**EXTRACT PROVIDED**

····················

A database is a mechanism used to define, store, and manipulate data. In modern information systems as database management systems (DBMSs), which generally exist apart from application software, a database contains the data as well as a programming and command interface used to create, manage, and administer data.
Cross-Reference DBMSs generally contain an access-control mechanism used to protect data and permit only certain users, or classes of users, to view or modify certain portions of the database. We describe access control mechanisms in databases more fully in Chapter 4.
The two most common types of databases found in use today are relational databases and object-oriented databases.
The granularity of access control is a description of how finely you can control who can see which tables, rows, and fields. An example of low granularity is read or read/write access to all rows and fields in a table. High granularity restricts access to certain fields and even certain rows. But realize that high granularity means that either the database administrator (good if this isn’t you) or the security administrator (bad if this is you) is going to be working a lot of extra hours managing all those permissions.
Views can be employed to simplify security issues. A view is a virtual table that consists of the rows and fields from one or more tables in the database. Then you give access to these views rather than to the actual tables. This can be a lot easier to manage, meaning that the database administrator or security administrator can manage security with somewhat higher granularity and still have a life.
Aggregation is a matter of serious concern from a security and privacy perspective. Aggregation refers to the process of combining low-sensitivity data items together, resulting in high-sensitivity data. Consider this example: If you get Ed McMahon’s home address from one database, his Social Security Number from another, his driver’s license from another, and his date of birth from yet another, then you’ve got something potentially damaging . . . or valuable. Add a diabolical, hungry mind, some motivation, and soon you’re buying Brooks Brothers suits and driving shiny red Italian sports cars, all courtesy of Ed McMahon. If you still don’t get it, we’re talking about identity theft here. By themselves, dates of birth or a home address don’t mean a lot, but together, you’ve got something. That’s aggregation.
Instant Answer The term aggregation refers to the process of combining low-sensitivity data items to produce a high-sensitivity data item.
We’d be remiss if we didn’t mention inference. This concept refers to the ability of someone to deduce or infer something about sensitive information that’s beyond normal reach because of its sensitivity level.

····················

**DATA PROVIDED**
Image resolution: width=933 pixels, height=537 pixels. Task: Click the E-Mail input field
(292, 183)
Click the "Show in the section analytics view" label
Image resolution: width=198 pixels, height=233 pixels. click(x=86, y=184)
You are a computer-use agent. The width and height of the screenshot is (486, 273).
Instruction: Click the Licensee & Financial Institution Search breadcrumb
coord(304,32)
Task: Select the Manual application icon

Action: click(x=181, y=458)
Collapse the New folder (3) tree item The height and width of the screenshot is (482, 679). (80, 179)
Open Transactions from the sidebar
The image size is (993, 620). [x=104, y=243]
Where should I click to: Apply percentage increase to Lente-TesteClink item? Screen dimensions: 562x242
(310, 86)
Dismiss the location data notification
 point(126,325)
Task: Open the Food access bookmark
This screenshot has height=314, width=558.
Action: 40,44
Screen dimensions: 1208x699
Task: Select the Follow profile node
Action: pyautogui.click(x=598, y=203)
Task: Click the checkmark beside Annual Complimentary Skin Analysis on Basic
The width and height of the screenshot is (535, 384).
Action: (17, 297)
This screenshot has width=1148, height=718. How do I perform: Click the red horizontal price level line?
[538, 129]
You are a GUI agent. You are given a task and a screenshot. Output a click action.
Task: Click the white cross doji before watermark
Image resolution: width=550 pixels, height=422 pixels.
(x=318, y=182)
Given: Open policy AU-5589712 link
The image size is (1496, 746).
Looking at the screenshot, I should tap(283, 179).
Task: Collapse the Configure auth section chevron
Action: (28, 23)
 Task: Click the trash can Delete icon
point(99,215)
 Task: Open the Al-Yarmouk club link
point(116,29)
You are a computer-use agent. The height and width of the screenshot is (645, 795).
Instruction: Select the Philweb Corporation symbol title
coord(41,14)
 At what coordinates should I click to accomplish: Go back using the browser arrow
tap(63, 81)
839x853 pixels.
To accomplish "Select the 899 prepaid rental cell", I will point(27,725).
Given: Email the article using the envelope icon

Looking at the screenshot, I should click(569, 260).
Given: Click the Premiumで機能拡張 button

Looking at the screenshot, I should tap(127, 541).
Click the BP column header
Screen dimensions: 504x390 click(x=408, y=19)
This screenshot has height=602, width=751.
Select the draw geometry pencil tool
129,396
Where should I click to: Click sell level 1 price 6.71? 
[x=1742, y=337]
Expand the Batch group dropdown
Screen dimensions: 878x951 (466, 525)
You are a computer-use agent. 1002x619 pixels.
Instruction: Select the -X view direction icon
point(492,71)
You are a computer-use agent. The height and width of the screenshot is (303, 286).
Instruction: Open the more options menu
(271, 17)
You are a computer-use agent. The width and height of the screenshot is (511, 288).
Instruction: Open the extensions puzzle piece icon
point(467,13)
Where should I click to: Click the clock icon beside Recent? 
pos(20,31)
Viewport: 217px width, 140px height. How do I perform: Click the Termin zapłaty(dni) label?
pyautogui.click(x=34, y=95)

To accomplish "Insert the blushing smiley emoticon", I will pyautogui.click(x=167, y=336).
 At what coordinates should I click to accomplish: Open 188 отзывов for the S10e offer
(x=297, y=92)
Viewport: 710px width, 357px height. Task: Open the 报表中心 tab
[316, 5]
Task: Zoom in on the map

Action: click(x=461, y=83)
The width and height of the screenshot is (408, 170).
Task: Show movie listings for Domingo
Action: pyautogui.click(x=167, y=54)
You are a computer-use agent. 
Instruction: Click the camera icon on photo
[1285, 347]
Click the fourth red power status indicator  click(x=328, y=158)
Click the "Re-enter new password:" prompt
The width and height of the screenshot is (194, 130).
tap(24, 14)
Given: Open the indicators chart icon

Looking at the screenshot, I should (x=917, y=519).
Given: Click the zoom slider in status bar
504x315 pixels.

····················

**PROBLEM SET**
(a) Please copy the database passage again, starting at the words "A database is" and ending after "and object-oriented databases.", with "database systems" in place of "DBMSs".
(b) Decide whether each statement agrees with the database passage, answering yes or no and quoting the deciding words: (i) A view is a virtual table built from the rows and fields of one or more tables. (ii) Low granularity limits access to certain fields and even certain rows. (iii) The two most common kinds of databases in use today are relational and hierarchical.

**TASK RESULTS**
(a)
A database is a mechanism used to define, store, and manipulate data. In modern information systems as database management systems (database systems), which generally exist apart from application software, a database contains the data as well as a programming and command interface used to create, manage, and administer data.
Cross-Reference database systems generally contain an access-control mechanism used to protect data and permit only certain users, or classes of users, to view or modify certain portions of the database. We describe access control mechanisms in databases more fully in Chapter 4.
The two most common types of databases found in use today are relational databases and object-oriented databases.

(b)
(i) Yes: "A view is a virtual table that consists of the rows and fields from one or more tables in the database."
(ii) No: "High granularity restricts access to certain fields and even certain rows."
(iii) No: "The two most common types of databases found in use today are relational databases and object-oriented databases."